Wine cultivation has a long tradition in Champagne. The Romans were already planting vines there. However, the region in northeastern France became famous for its exquisite sparkling wine, enjoyed around the world on special occasions. Brian Bojsen is traveling through this historic province with a spacious mobile kitchen, where he plans to prepare a delicious menu for his guests. Fresh ingredients are a must for that. In this episode, the Danish globetrotter goes foraging with a Michelin-starred chef friend.
On the hunt for the best steak in the world, Brian Bojsen travels to the Basque Country in this episode. With calm seas along the coast of Biarritz, the former surfer and globetrotter resists the temptation to hit the waves. Instead, Brian drives his caravan to San Sebastián, where young chef Pablo gives traditional tapas a modern twist. Cider also has a long-standing tradition in Spain. But which apples are best for production, and why is the delicious sparkling drink best enjoyed in one go?
Steep slopes and idyllic mountain landscapes: Brian Bojsen knows the Alps from snowboarding, but in this episode, the professional chef sets out to explore Austria’s culinary scene. Where can you catch the best lake char? How is authentic mountain cheese made? And where does the blue gentian grow? Brian is thrilled to discover that Paznaun offers the natural products and ingredients he needs for his recipes. With that, nothing stands in the way of a cooking duel with Benjamin Parth. The "Ischgl local" was named Austria's Chef of the Year in 2019.

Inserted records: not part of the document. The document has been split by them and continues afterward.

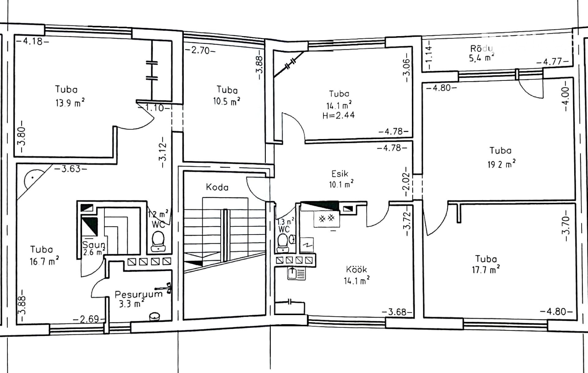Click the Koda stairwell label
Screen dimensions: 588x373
click(x=217, y=187)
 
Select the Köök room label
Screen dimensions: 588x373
click(x=356, y=269)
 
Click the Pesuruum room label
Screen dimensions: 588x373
click(x=138, y=294)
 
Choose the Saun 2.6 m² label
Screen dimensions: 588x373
click(x=94, y=248)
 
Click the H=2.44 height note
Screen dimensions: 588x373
click(x=338, y=115)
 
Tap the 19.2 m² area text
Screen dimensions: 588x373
click(x=501, y=164)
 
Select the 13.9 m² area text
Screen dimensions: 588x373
click(x=70, y=103)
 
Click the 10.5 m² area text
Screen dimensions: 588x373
click(x=227, y=101)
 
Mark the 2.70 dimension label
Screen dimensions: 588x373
click(x=200, y=50)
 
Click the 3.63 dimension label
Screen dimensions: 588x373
click(x=71, y=168)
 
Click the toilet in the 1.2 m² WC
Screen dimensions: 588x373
click(x=158, y=241)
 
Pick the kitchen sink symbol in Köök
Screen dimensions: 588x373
click(x=296, y=273)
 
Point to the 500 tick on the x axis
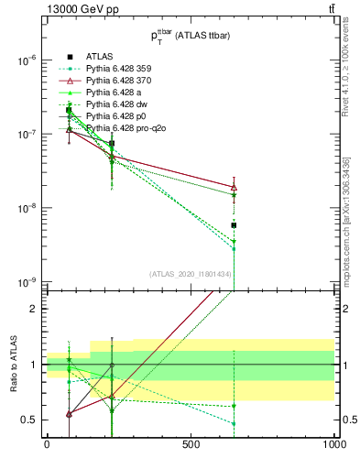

In this episode, Brian Bojsen travels to Sardinia. There, he learns how to make Culurgiones in a pasta workshop. In the northern part of the Mediterranean island, the Danish professional chef meets a father-daughter duo who have chosen a life in harmony with nature. Their farm operates as it would have 100 years ago, and Brian jumps in to lend a hand. As a reward, he enjoys a selection of Pecorino specialties. And of course, no Sardinian menu would be complete without fish.
Breathtaking landscapes and people who live in harmony with their environment: Slovenia is a true hidden gem for those who love both the sea and the mountains. Brian Bojsen meets a representative of the Slow Food movement there. In the country kitchen of celebrity chef Tomaž Kavčič, traditional dishes are given a modern twist, with the ice cream being a particularly stunning visual spectacle. In the mountains, Brian gathers juniper to distill his own gin. Then it’s off to the prairie, where the globetrotter rounds up longhorn cattle like a cowboy.
He’s also known as the "crazy Dane." Brian Bojsen is far from a typical restaurant owner. While he loves cooking for his guests, his constant search for new inspiration often takes him out into the wide world. In this episode of Caravaning & Cooking, the former pro surfer travels to Croatia with his camper van. In the country’s southern region, the globetrotter hunts for high-quality ingredients and traditional recipes. Along the way, he samples donkey milk, salt, and a drink from the depths of the ocean.
Potatoes growing a thousand meters above sea level? Brian Bojsen wants to take a closer look. In this episode, he travels to Switzerland, where mountain potatoes are cultivated with great care. Hemp seeds are another rarity you won’t find at the corner store. What can be done with them in the kitchen? The professional chef learns all about it during a special introduction. But first, he ventures into the Viamala Gorge for some canyoning. On this action-packed leg of his journey, the globetrotter discovers firsthand why the name translates to “bad path.”